(Saved entries)
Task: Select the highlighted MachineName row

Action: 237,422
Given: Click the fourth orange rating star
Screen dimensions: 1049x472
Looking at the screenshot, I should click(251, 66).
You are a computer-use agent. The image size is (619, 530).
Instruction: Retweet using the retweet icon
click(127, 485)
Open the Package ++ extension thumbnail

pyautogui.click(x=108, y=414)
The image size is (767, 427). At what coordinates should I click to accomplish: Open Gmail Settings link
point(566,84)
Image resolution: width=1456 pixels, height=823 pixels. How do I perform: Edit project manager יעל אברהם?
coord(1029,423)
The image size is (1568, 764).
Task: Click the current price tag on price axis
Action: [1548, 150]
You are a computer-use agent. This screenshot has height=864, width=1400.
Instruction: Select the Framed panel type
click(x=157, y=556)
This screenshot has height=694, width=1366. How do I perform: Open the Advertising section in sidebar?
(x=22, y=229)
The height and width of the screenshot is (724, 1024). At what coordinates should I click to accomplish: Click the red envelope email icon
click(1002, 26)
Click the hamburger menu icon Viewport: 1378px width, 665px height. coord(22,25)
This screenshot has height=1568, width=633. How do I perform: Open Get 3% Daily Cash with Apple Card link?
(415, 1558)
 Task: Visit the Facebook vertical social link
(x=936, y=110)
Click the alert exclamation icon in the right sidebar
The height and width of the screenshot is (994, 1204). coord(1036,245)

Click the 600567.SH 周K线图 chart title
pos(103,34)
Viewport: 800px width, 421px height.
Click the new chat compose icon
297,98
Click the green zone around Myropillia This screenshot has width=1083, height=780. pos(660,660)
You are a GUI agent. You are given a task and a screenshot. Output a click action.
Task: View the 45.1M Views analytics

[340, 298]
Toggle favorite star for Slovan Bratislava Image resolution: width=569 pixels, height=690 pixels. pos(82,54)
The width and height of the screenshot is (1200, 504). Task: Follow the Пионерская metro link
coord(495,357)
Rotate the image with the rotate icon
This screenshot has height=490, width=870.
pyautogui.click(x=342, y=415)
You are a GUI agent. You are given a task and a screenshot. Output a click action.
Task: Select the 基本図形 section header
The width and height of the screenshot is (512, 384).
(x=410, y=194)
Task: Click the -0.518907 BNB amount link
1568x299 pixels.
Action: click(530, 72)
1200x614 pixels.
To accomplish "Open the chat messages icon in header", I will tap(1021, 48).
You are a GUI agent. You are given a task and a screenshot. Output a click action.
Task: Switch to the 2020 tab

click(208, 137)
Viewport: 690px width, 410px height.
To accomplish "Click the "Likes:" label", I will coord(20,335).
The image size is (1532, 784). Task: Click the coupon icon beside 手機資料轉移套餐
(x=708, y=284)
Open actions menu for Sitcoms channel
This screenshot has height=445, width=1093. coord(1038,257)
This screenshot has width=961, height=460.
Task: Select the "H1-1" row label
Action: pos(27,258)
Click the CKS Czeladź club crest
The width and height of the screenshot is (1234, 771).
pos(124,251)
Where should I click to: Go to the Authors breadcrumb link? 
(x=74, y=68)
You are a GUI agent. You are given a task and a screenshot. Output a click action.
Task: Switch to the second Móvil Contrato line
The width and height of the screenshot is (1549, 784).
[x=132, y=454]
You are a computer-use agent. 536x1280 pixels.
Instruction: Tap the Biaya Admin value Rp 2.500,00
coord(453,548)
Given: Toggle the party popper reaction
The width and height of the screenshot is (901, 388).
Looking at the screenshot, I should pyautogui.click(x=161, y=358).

## YOUR OBJECTIVE
Every entry must be duplicated exactly as it was written.

## ANSWER
Task: Select the highlighted MachineName row

Action: 237,422
Given: Click the fourth orange rating star
Screen dimensions: 1049x472
Looking at the screenshot, I should click(251, 66).
You are a computer-use agent. The image size is (619, 530).
Instruction: Retweet using the retweet icon
click(127, 485)
Open the Package ++ extension thumbnail

pyautogui.click(x=108, y=414)
The image size is (767, 427). At what coordinates should I click to accomplish: Open Gmail Settings link
point(566,84)
Image resolution: width=1456 pixels, height=823 pixels. How do I perform: Edit project manager יעל אברהם?
coord(1029,423)
The image size is (1568, 764).
Task: Click the current price tag on price axis
Action: [1548, 150]
You are a computer-use agent. This screenshot has height=864, width=1400.
Instruction: Select the Framed panel type
click(x=157, y=556)
This screenshot has height=694, width=1366. How do I perform: Open the Advertising section in sidebar?
(x=22, y=229)
The height and width of the screenshot is (724, 1024). At what coordinates should I click to accomplish: Click the red envelope email icon
click(1002, 26)
Click the hamburger menu icon Viewport: 1378px width, 665px height. coord(22,25)
This screenshot has height=1568, width=633. How do I perform: Open Get 3% Daily Cash with Apple Card link?
(415, 1558)
 Task: Visit the Facebook vertical social link
(x=936, y=110)
Click the alert exclamation icon in the right sidebar
The height and width of the screenshot is (994, 1204). coord(1036,245)

Click the 600567.SH 周K线图 chart title
pos(103,34)
Viewport: 800px width, 421px height.
Click the new chat compose icon
297,98
Click the green zone around Myropillia This screenshot has width=1083, height=780. pos(660,660)
You are a GUI agent. You are given a task and a screenshot. Output a click action.
Task: View the 45.1M Views analytics

[340, 298]
Toggle favorite star for Slovan Bratislava Image resolution: width=569 pixels, height=690 pixels. pos(82,54)
The width and height of the screenshot is (1200, 504). Task: Follow the Пионерская metro link
coord(495,357)
Rotate the image with the rotate icon
This screenshot has height=490, width=870.
pyautogui.click(x=342, y=415)
You are a GUI agent. You are given a task and a screenshot. Output a click action.
Task: Select the 基本図形 section header
The width and height of the screenshot is (512, 384).
(x=410, y=194)
Task: Click the -0.518907 BNB amount link
1568x299 pixels.
Action: click(530, 72)
1200x614 pixels.
To accomplish "Open the chat messages icon in header", I will tap(1021, 48).
You are a GUI agent. You are given a task and a screenshot. Output a click action.
Task: Switch to the 2020 tab

click(208, 137)
Viewport: 690px width, 410px height.
To accomplish "Click the "Likes:" label", I will coord(20,335).
The image size is (1532, 784). Task: Click the coupon icon beside 手機資料轉移套餐
(x=708, y=284)
Open actions menu for Sitcoms channel
This screenshot has height=445, width=1093. coord(1038,257)
This screenshot has width=961, height=460.
Task: Select the "H1-1" row label
Action: pos(27,258)
Click the CKS Czeladź club crest
The width and height of the screenshot is (1234, 771).
pos(124,251)
Where should I click to: Go to the Authors breadcrumb link? 
(x=74, y=68)
You are a GUI agent. You are given a task and a screenshot. Output a click action.
Task: Switch to the second Móvil Contrato line
The width and height of the screenshot is (1549, 784).
[x=132, y=454]
You are a computer-use agent. 536x1280 pixels.
Instruction: Tap the Biaya Admin value Rp 2.500,00
coord(453,548)
Given: Toggle the party popper reaction
The width and height of the screenshot is (901, 388).
Looking at the screenshot, I should pyautogui.click(x=161, y=358).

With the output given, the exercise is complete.